Output the records exactly as they appear, with no pictures included.
======== Supplied material ========
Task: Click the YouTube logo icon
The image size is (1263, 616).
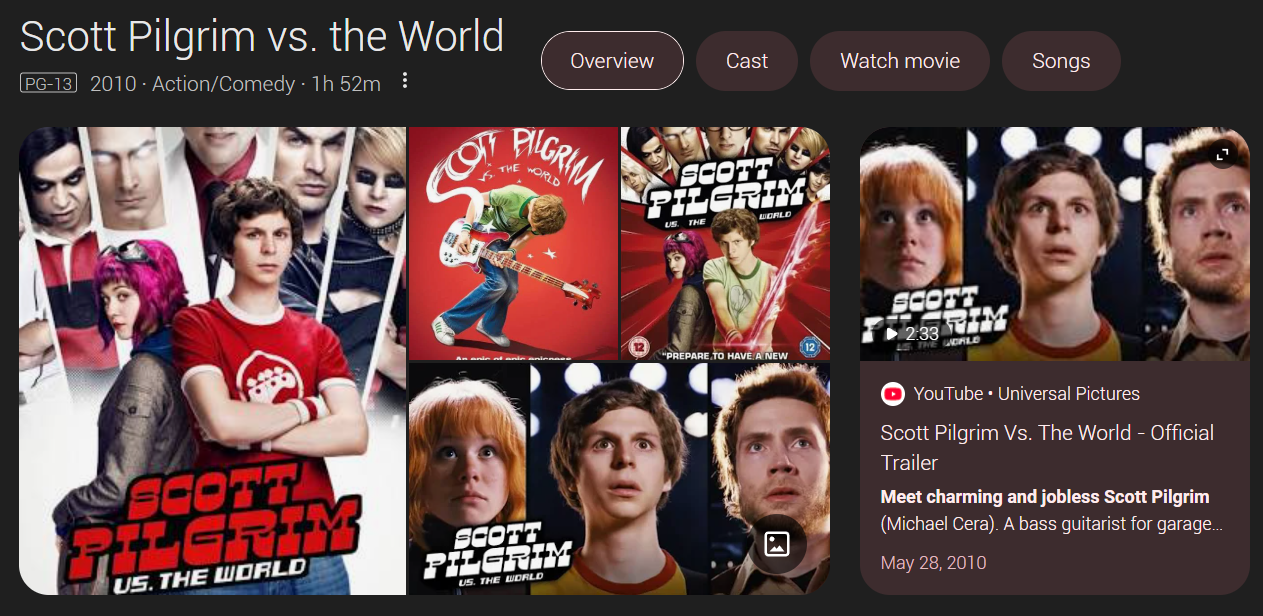Action: click(892, 394)
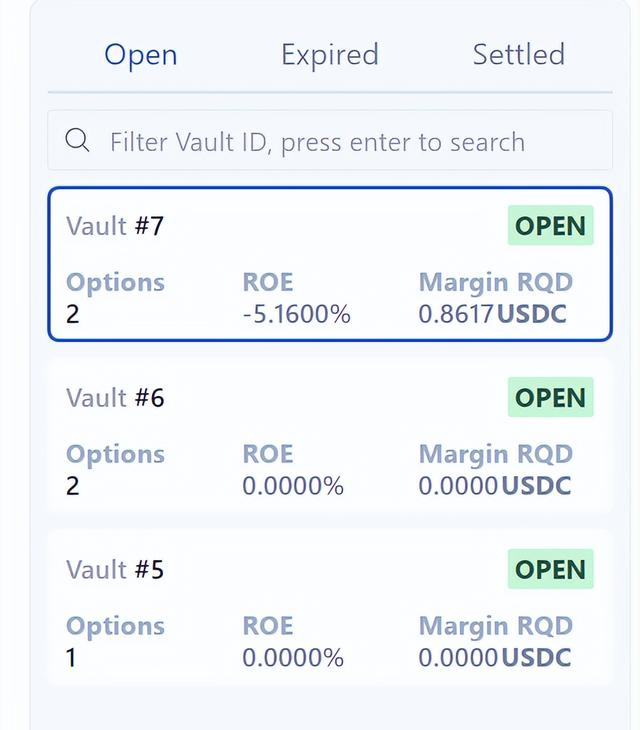Click the Vault #7 title text
This screenshot has width=640, height=730.
click(115, 226)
========
Answer area:
Task: Click the YouTube logo icon
The image size is (1263, 616).
Action: click(892, 394)
Click the Vault #7 title text
This screenshot has width=640, height=730.
click(115, 226)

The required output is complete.